My pointing device is a Logitech MX Master 3. It’s the best work mouse I’ve ever used, no close second.

And what software?

I use Kubuntu on my ThinkPad and Windows 10 with WSL (Windows Subsystem for Linux) on the Alienware. I like that Windows JustWorks™ and that I can use Linux as a component that I can wipe or change for a different distro without affecting my ‘base’ OS. WSL keeps getting better and better with time and is now at a point where I can use it for my everyday development.

VSCode is my editor of choice as it’s very simple, it’s got a large community behind it, it supports WSL, and everything else I need can be added as a plugin.

I’m not very particular about terminals other than it needs to have Zsh, so at the moment I’m sticking with Windows Terminal; it does everything I need it to.

What’s your keyboard setup like? Do you use a custom layout or custom keycaps?

I ordered my ErgoDox EZ with Cherry MX Clears and sculpted keycaps. I’ve since swapped the Clears for Gateron Browns as I found the Clears a bit too heavy, but I wouldn’t trade sculpted keycaps for anything. They’re amazing.

I use a custom layout that suits me really well for coding. It’s simple and I only add additional keys/layers when I need them. There’s little that I dislike about the traditional layouts, but that little bit that the ErgoDox EZ allows me to remap is really important to me. Here’s a link to the latest iteration of the layout if anyone is interested.

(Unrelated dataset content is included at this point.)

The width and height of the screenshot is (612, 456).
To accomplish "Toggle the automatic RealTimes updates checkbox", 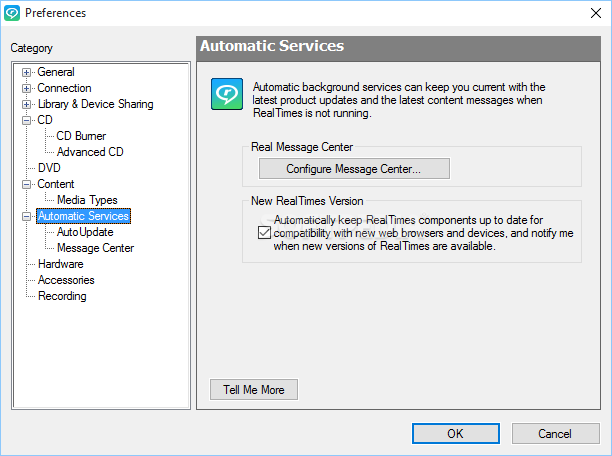I will (264, 233).
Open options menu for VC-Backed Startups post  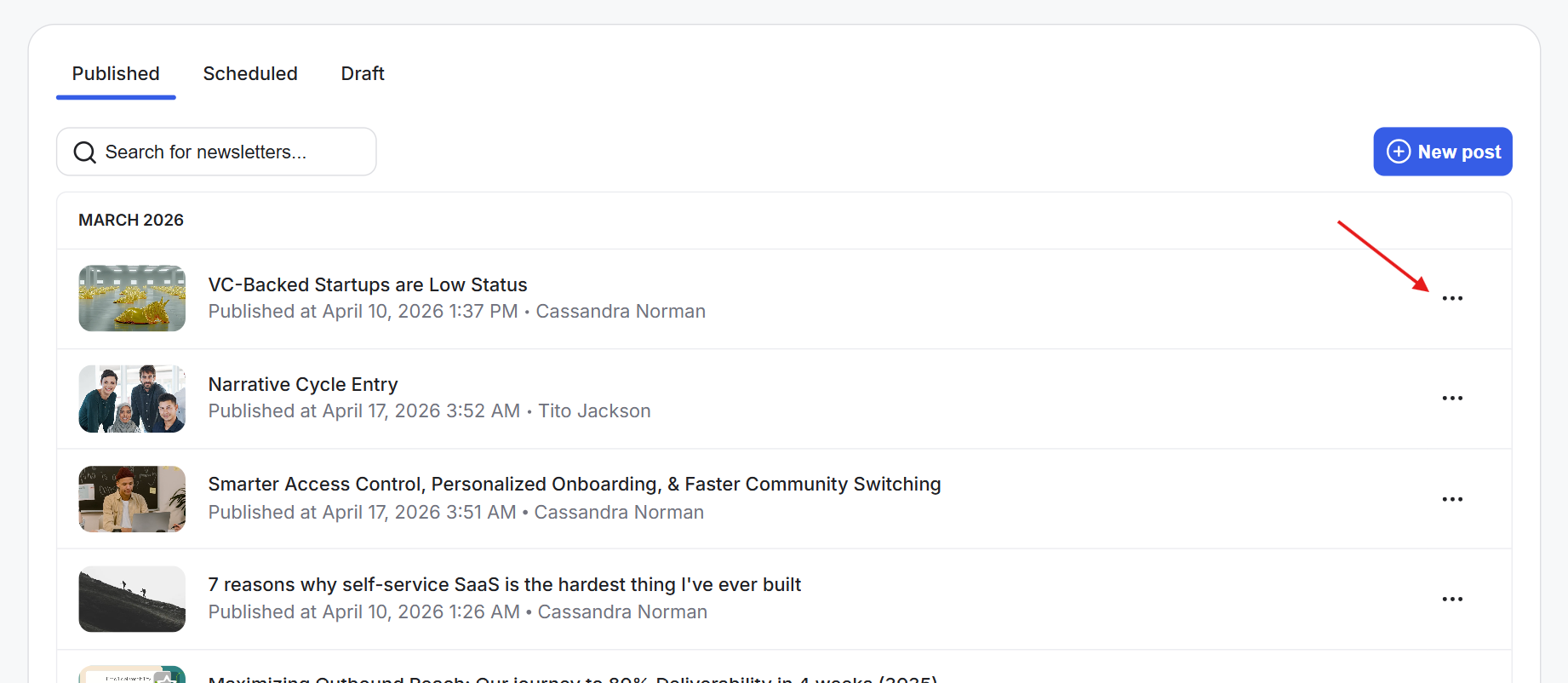coord(1452,298)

What would be your dream setup?

There’s very little I’d change about my setup, but if I could turn back time I’d order the Alienware in black.

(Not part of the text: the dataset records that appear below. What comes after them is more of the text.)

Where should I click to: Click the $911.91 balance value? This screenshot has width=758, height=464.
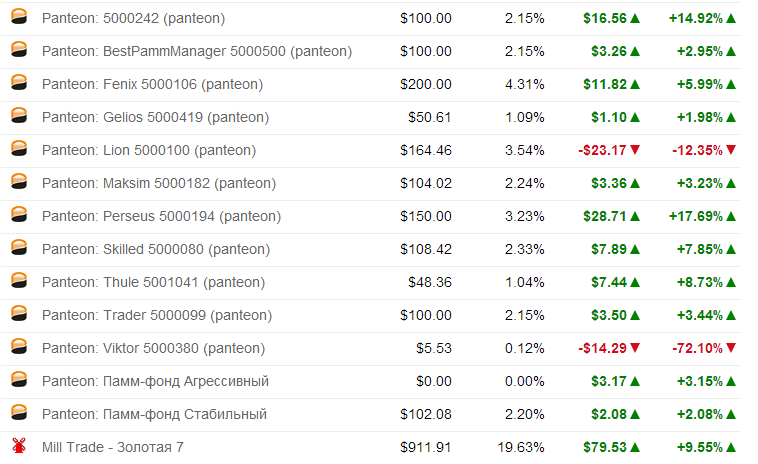[425, 447]
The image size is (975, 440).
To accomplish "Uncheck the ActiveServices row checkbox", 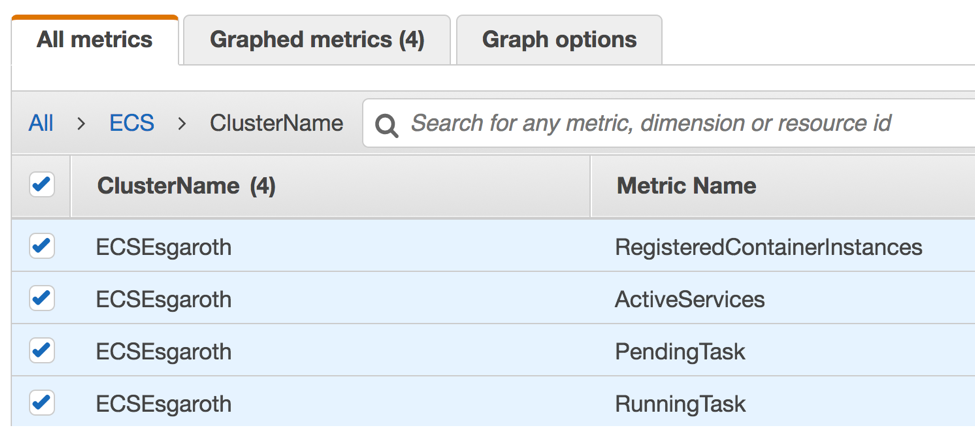I will 42,298.
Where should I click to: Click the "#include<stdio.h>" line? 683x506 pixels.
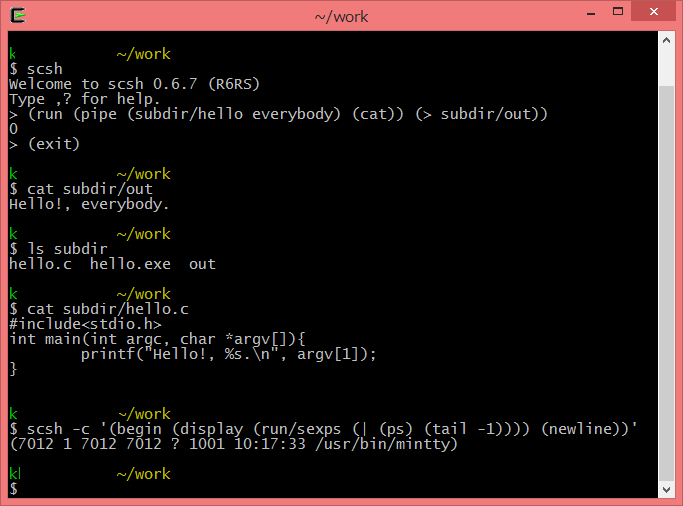(x=85, y=324)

I’d like to experiment with switches a little more. 67g-Zealios V2 are probably the ones that I’d like to try the most, but I’m happy with Gateron Browns for the time being.

I know I probably shouldn’t complain about the display, but this is a dream setup we’re talking about, so I’d love that tiny bit more vertical space, say 1600 instead of 1440 pixels. Also, 120Hz would make my crashes in DiRT Rally look a little smoother. Sadly, a 5120x1600 display doesn’t exist yet.

One software thing that I’d like to get better (still) is WSL. Permissions conflicts still happen occasionally despite not interacting with the same folders from Windows, and there is still no way to list open ports or access some lower-level bits the same way you’d be able to in a bare metal installation. Despite these small drawbacks, it’s still an amazing tool and I’m impressed by the team of devs behind it. I’m sure they will figure all of this out sooner or later.

And last but not least — I love touchpads. Sadly, there isn’t a good one for Windows. I’d love an Apple Magic Trackpad between my ErgoDox EZ halves. That was the comfiest setup I had when I was using a Mac, but there just isn’t a good alternative out there for Windows.